[Stored dataset items]
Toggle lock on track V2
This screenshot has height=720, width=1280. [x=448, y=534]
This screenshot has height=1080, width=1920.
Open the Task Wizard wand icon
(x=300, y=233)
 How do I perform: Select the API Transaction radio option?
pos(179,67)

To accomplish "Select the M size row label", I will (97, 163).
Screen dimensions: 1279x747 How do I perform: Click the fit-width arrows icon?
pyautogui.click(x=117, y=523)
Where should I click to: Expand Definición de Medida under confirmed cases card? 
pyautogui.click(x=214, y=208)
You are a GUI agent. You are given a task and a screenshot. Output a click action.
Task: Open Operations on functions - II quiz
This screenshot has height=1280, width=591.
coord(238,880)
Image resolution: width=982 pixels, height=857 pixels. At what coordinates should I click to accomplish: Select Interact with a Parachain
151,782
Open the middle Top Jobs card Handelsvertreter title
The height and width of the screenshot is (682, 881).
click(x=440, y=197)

Task description >> Produce the entries again, character for character.

Response area >>
Toggle lock on track V2
This screenshot has height=720, width=1280. [x=448, y=534]
This screenshot has height=1080, width=1920.
Open the Task Wizard wand icon
(x=300, y=233)
 How do I perform: Select the API Transaction radio option?
pos(179,67)

To accomplish "Select the M size row label", I will (97, 163).
Screen dimensions: 1279x747 How do I perform: Click the fit-width arrows icon?
pyautogui.click(x=117, y=523)
Where should I click to: Expand Definición de Medida under confirmed cases card? 
pyautogui.click(x=214, y=208)
You are a GUI agent. You are given a task and a screenshot. Output a click action.
Task: Open Operations on functions - II quiz
This screenshot has height=1280, width=591.
coord(238,880)
Image resolution: width=982 pixels, height=857 pixels. At what coordinates should I click to accomplish: Select Interact with a Parachain
151,782
Open the middle Top Jobs card Handelsvertreter title
The height and width of the screenshot is (682, 881).
click(x=440, y=197)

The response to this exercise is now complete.